The next morning, Judy Trenor scolds Lily for letting herself be seen coming back from her walk with Selden. This caused Bertha Dorset to become extremely jealous and to tell Percy Gryce that Lily is not the prude, conservative woman he believes her to be. She invoked rumors about Lily’s borrowing money from a man as proof, which caused a fearful Gryce to leave Bellomont as soon as he could. Frustrated by the fact that Bertha distorted the truth about an episode when Lily did in fact borrow money from a family member but soon repaid it, Lily nevertheless accepts Mrs. Trenor’s fair scolding, since Lily knows that she has lost an important opportunity to get married to Percy Gryce, and that she will once again have to worry about money.

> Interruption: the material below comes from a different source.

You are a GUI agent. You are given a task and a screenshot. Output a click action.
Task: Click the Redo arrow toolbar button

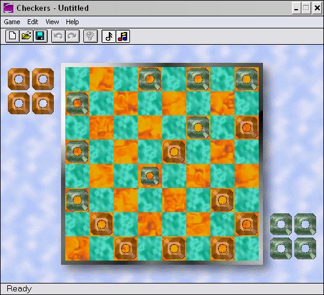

Bertha Dorset’s behavior is highly hypocritical, since she pretends to defend morality (in this case, the idea that for a woman to borrow money from a man—in addition, without repaying it—is immoral) whereas her entire behavior stems from jealousy, itself based on an adulterous affair she had with Selden (which can be seen as immoral behavior). Bertha thus proves willing to wreak vengeance on Lily without directly expecting to derive any benefits from her actions. This thus proves that Bertha is even more dangerous than the other self-interested members of society, since she is willing to inflict harm for vengeance’s sake alone.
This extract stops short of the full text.